■ **Aim**:
Return every line from the one containing "The width and height of the screenshot is (1554, 874)." down to the one containing "pyautogui.click(x=30, y=32)", reproducing them verbatim.
-- Start Supplied data --
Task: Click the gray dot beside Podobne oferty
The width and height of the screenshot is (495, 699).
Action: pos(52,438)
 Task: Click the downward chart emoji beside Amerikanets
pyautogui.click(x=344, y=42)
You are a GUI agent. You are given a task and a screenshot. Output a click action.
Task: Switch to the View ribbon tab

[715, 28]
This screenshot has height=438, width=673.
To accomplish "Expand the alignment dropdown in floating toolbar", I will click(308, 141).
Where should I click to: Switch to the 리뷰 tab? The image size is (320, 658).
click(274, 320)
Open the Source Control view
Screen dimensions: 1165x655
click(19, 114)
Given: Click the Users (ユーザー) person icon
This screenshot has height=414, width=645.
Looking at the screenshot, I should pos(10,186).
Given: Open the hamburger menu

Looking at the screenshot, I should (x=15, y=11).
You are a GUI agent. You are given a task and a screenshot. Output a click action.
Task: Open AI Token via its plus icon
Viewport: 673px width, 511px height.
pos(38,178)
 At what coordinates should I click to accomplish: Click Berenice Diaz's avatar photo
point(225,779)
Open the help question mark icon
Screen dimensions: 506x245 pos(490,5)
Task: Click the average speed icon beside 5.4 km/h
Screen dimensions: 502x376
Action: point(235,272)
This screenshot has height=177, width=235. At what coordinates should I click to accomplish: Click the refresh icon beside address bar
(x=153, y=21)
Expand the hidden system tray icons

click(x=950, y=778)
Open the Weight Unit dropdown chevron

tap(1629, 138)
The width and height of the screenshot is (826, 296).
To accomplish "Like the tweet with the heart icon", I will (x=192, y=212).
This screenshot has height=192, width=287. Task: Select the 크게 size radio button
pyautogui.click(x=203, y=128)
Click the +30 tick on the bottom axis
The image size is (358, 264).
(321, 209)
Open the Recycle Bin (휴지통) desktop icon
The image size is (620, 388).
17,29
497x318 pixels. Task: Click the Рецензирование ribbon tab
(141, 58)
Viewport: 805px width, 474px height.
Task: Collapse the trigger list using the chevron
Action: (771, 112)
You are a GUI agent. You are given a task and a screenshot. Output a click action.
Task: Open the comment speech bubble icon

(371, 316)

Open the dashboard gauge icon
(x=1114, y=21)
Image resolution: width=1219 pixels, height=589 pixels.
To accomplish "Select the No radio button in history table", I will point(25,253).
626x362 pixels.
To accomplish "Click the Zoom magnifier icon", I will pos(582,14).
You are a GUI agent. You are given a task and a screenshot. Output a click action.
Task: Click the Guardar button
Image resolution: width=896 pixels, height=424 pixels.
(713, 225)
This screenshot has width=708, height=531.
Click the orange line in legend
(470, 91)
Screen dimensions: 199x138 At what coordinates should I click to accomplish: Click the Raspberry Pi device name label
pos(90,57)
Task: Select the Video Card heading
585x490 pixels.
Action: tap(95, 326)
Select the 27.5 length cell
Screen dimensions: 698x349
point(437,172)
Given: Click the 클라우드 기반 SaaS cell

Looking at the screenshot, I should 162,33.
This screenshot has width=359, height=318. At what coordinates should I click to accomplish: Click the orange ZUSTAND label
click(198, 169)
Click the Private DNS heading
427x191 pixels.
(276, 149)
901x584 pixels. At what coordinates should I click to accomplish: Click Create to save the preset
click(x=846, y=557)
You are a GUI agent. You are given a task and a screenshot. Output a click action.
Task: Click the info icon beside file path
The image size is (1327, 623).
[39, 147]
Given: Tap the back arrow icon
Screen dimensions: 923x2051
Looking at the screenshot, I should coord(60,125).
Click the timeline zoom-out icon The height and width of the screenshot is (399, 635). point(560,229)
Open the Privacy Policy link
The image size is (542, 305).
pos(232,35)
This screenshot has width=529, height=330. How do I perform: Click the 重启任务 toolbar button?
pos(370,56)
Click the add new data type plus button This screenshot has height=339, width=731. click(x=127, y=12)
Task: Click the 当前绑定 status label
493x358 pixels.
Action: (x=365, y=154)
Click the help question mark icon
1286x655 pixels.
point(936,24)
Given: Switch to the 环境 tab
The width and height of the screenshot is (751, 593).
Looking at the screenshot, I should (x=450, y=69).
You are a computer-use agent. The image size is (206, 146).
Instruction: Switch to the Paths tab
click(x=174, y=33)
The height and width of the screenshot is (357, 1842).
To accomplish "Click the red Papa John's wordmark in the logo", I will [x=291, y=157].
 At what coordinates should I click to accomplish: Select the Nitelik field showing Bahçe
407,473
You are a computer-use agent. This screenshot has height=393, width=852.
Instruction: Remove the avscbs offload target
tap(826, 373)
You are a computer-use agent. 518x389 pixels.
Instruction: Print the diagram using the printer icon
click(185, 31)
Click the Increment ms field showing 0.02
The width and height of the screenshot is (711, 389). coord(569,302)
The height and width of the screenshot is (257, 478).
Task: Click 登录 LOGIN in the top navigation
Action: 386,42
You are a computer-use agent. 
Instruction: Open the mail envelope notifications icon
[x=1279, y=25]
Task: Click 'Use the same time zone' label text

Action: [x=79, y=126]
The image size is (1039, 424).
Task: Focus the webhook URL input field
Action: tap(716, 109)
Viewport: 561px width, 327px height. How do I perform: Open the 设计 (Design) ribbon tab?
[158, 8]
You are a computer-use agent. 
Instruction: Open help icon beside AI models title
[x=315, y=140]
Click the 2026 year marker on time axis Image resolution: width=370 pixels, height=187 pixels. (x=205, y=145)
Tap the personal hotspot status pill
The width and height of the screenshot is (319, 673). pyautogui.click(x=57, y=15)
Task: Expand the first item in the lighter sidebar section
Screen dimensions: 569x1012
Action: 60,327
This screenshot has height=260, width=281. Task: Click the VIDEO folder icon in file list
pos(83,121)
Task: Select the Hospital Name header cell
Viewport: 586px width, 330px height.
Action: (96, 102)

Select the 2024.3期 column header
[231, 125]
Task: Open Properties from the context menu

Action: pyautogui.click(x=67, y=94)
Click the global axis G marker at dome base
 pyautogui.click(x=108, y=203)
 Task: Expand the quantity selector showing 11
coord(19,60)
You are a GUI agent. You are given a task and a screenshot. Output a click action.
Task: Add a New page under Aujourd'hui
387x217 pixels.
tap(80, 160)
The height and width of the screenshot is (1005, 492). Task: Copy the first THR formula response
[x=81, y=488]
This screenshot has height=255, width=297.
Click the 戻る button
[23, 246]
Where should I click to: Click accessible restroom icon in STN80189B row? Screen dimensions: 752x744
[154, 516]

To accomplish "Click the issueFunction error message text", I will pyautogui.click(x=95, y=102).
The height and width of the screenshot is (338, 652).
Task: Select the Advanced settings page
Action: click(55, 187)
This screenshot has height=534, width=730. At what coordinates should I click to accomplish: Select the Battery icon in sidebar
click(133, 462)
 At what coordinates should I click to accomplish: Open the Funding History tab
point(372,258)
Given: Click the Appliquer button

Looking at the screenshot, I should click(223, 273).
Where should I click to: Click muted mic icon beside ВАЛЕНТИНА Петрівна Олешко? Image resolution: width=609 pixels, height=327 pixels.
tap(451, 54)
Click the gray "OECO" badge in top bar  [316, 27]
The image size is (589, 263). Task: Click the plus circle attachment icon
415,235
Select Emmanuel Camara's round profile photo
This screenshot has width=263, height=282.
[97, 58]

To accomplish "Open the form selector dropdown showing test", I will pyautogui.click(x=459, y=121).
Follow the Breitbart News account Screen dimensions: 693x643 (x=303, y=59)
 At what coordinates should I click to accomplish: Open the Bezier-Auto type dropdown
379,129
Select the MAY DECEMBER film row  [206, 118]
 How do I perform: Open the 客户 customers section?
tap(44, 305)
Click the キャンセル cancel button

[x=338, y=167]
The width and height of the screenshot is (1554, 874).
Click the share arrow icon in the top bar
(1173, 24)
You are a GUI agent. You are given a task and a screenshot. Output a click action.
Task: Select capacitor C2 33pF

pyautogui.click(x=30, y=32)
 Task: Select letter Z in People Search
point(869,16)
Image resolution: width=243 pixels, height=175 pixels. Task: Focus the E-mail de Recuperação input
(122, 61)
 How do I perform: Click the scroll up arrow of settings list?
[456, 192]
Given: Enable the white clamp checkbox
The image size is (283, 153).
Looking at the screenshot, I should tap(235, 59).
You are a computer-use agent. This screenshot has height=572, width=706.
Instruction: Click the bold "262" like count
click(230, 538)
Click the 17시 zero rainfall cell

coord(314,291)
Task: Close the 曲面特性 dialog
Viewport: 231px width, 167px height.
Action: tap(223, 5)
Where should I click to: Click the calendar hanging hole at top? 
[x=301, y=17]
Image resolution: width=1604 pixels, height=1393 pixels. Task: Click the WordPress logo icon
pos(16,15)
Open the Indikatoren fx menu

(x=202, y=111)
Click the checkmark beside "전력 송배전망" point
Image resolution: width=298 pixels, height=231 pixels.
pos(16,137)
-- End Supplied data --
■ **Response to this exercise**:
The width and height of the screenshot is (1554, 874).
Click the share arrow icon in the top bar
(1173, 24)
You are a GUI agent. You are given a task and a screenshot. Output a click action.
Task: Select capacitor C2 33pF

pyautogui.click(x=30, y=32)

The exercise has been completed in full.